WORK ORDER: Examine the data line by line and report how many lines include the word "Click", with no additional output.

SOURCE INFORMATION:
- - -

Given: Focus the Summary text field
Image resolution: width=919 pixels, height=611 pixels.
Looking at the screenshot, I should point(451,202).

- - -

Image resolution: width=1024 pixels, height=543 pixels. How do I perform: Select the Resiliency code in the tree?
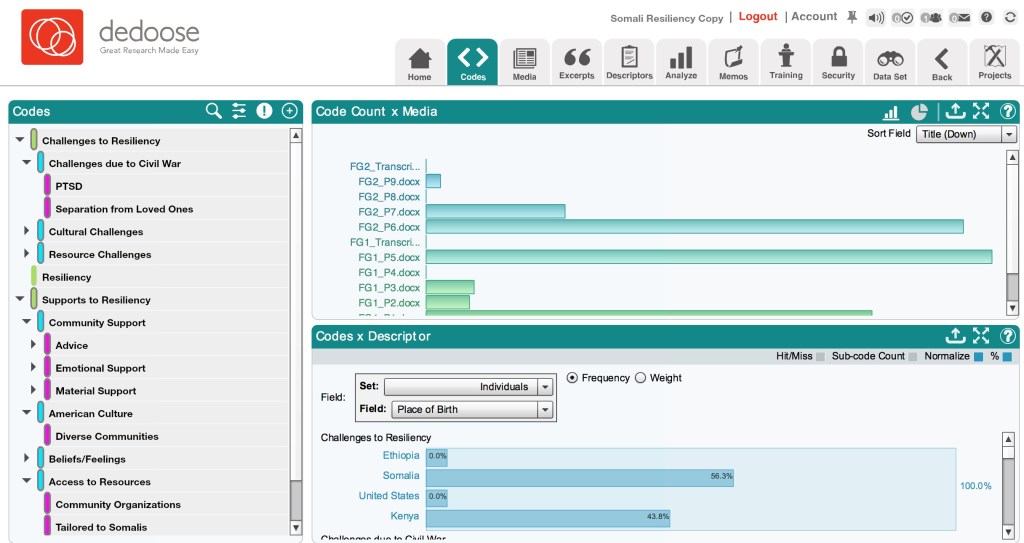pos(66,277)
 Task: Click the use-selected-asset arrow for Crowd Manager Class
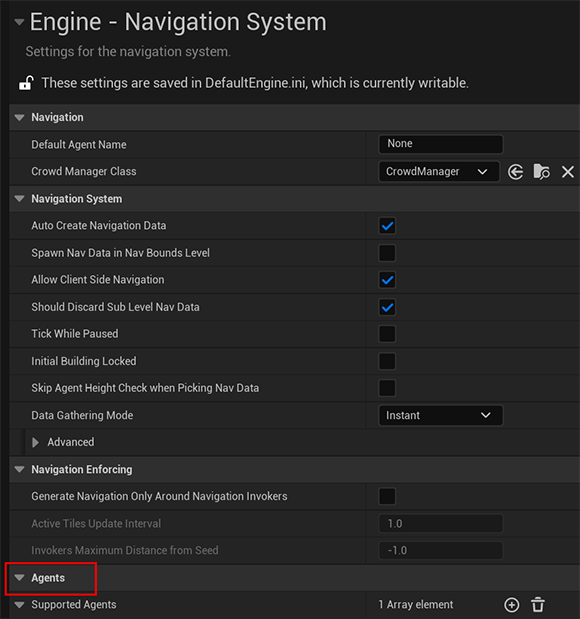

- - -

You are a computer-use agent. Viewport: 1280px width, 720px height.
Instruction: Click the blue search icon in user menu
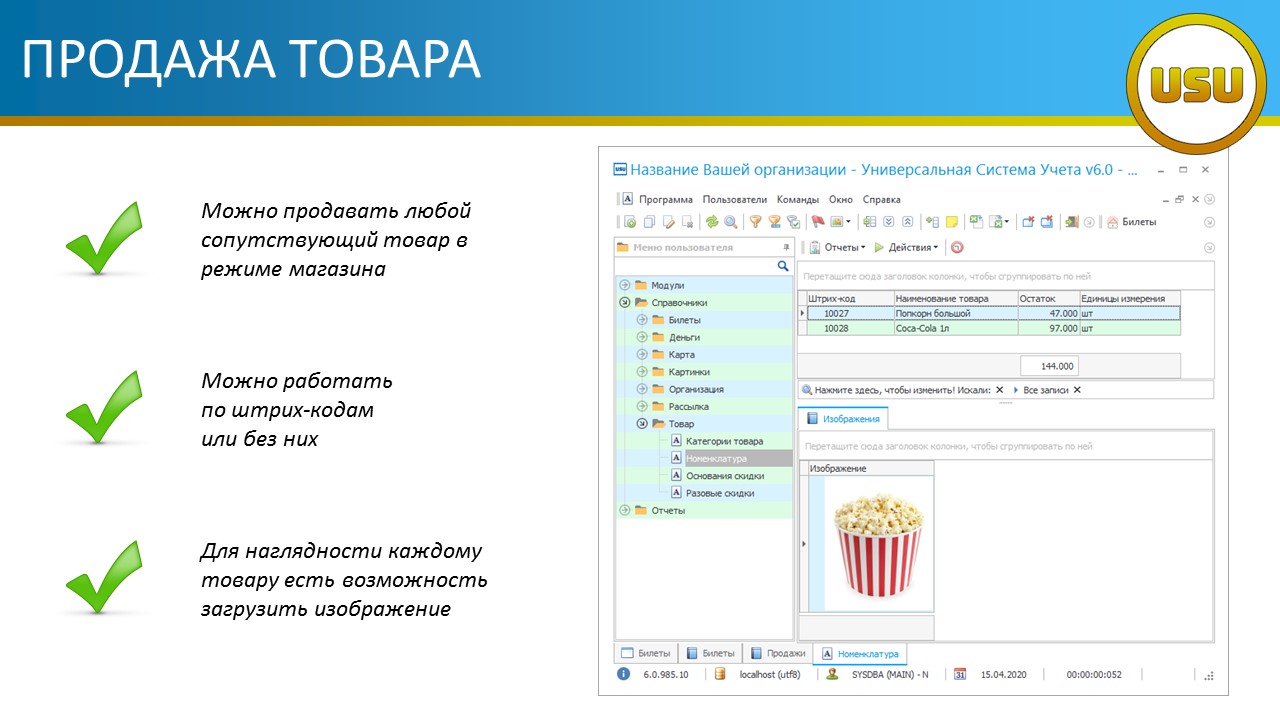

- - -

WORKED SOLUTION: 2